现在她可以肯定,这里头住着定是她效力的,那位传说中极喜好香料的王了。
“咳咳……”
果然,那阴魂受不住这样浓烈的香味,捂着鼻子剧烈的咳嗽起来,花翎语在灵台上看得欢快无比,活该,谁让你抢了我的身体的?真是自作自受!
“什么人?!”
阴魂的咳嗽声显然惊动了宫殿里室的人,一道低沉酥润的声音自宫殿四面八方传了过来,夏日里头迅疾的闷雷一般炸得花翎语心头一凉,正自提心吊胆时,就听见那阴魂代为恭敬答道,“王,小女子是今日循例过来送香料与肉糜的。”
“既是如此……进来吧。”
“是。”
喂,你要报仇,别拉不上我,我可不想那么早死啊!
见着那阴魂施施然往宫殿里室走,眼看着就要拉开那道遮隔的帘子,灵台上花翎语的妖灵气得快冒烟了,往她自恃聪明绝世,谁知到头来竟然被一只阴魂摆了一道,真是……
那阴魂可不会理花翎语的感受,于她而言,如今报仇才是大事,别的,都无足轻重。想想自己与那些木屋里痛不欲生伙伴们的大仇即将得报,阴魂就忍不住掀起嘴角,迫不及待的掀开了帘子。

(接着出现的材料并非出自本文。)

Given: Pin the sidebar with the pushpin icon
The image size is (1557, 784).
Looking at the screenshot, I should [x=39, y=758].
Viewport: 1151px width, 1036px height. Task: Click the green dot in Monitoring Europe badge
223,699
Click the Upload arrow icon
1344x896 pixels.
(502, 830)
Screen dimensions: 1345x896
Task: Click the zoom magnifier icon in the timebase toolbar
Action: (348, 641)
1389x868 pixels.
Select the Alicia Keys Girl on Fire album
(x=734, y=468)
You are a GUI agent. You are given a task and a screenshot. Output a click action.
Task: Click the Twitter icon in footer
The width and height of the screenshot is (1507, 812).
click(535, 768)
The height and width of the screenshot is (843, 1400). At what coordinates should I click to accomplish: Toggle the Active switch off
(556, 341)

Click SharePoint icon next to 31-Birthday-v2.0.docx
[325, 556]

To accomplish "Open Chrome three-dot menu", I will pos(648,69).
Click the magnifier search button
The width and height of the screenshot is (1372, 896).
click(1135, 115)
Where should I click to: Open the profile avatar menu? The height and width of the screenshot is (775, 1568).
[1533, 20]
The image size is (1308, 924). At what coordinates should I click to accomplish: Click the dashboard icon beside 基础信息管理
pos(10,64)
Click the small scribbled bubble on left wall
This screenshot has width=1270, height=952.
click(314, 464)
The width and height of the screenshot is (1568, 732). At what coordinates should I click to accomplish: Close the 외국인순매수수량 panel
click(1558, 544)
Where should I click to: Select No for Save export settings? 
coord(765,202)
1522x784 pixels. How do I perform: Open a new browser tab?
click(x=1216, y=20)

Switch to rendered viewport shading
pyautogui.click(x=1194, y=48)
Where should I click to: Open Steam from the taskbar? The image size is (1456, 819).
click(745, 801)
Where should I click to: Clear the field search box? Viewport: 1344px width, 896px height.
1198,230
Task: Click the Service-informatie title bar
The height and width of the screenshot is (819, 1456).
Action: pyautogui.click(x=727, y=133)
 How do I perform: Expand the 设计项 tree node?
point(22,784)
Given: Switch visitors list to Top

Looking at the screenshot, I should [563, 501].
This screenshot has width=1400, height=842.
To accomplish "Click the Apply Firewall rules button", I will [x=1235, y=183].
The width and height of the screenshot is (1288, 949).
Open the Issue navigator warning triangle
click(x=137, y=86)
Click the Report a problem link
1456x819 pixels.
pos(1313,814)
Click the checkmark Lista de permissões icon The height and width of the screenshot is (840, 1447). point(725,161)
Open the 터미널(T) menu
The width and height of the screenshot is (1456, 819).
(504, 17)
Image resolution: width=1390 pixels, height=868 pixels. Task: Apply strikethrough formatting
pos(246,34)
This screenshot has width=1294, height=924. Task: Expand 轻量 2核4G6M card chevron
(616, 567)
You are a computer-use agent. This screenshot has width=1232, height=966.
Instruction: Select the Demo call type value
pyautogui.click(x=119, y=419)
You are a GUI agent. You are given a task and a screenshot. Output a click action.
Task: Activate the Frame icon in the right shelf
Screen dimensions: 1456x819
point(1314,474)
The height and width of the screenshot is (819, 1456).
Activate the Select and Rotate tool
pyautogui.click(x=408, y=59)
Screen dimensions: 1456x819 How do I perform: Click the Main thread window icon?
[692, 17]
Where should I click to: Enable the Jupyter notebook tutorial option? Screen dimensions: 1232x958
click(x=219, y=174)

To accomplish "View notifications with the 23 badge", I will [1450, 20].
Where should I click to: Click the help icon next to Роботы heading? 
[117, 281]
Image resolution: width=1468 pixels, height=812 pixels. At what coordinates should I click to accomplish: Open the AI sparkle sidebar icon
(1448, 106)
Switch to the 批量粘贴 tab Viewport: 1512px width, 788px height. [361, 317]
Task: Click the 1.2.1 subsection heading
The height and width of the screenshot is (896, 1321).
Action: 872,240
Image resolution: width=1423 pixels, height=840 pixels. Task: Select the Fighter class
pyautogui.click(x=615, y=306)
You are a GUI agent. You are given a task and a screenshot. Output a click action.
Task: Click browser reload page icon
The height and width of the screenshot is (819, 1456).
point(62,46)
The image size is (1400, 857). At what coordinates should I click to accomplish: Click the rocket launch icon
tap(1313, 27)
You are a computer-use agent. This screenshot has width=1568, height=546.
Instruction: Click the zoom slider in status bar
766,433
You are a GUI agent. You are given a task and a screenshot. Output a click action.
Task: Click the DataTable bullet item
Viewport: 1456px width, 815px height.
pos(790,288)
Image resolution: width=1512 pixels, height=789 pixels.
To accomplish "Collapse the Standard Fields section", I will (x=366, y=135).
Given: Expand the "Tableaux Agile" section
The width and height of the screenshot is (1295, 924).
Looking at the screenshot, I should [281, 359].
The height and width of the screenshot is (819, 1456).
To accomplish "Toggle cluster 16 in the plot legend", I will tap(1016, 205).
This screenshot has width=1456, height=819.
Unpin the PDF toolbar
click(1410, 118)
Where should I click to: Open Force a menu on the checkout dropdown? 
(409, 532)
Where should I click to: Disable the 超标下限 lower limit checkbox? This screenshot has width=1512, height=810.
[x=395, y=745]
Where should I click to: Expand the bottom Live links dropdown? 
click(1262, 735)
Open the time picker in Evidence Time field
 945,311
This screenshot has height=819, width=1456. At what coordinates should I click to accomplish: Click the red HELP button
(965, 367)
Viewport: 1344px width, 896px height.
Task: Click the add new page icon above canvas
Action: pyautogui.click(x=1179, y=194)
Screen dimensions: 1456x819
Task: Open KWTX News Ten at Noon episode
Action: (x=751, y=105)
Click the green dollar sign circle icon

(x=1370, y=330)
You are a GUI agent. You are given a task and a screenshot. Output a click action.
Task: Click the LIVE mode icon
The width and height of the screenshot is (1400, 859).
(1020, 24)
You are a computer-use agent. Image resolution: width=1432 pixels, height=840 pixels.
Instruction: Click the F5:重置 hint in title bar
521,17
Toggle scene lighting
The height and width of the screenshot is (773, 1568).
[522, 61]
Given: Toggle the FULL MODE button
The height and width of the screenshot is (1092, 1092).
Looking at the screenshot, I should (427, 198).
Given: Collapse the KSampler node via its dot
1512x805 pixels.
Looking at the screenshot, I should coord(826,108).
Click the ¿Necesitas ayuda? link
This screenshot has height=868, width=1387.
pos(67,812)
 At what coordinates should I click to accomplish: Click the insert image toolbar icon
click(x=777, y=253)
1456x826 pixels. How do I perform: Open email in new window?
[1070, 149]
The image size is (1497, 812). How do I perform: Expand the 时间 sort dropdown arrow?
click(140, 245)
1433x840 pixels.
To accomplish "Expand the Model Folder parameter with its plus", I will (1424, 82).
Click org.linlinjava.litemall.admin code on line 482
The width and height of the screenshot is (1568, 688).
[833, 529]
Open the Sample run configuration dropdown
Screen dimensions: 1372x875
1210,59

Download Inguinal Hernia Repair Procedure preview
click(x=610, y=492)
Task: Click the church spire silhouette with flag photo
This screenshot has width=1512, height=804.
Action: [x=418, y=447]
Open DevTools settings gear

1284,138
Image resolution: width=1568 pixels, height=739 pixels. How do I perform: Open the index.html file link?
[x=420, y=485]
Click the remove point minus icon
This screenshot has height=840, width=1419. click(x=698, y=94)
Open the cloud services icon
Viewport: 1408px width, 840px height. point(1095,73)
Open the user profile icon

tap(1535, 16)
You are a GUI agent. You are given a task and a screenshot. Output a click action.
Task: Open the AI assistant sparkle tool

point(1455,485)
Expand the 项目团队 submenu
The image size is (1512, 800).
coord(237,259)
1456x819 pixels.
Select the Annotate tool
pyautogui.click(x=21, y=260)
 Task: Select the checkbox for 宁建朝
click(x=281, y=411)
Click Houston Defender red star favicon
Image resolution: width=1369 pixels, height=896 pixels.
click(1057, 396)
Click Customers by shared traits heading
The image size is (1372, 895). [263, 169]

与外殿夸张的装饰不同,里室只简单摆了一张水晶琉璃榻,上头挂着素雅绣丝的青华鈿帐,榻边使梓木架挂着纹罗白泽缀黑符的长服,床榻前摆了张琉璃桌,四边围了一圈的碧石椅,清净整洁得紧。
“既是送香料与肉糜,你手里,怎么空空如也?”
花翎语扫了一圈里室,没见到半个人影,料定那王定是在被香帐遮住的水晶榻上,如今听见低沉的声音自那榻中传出来,更是坚定了自己的猜想。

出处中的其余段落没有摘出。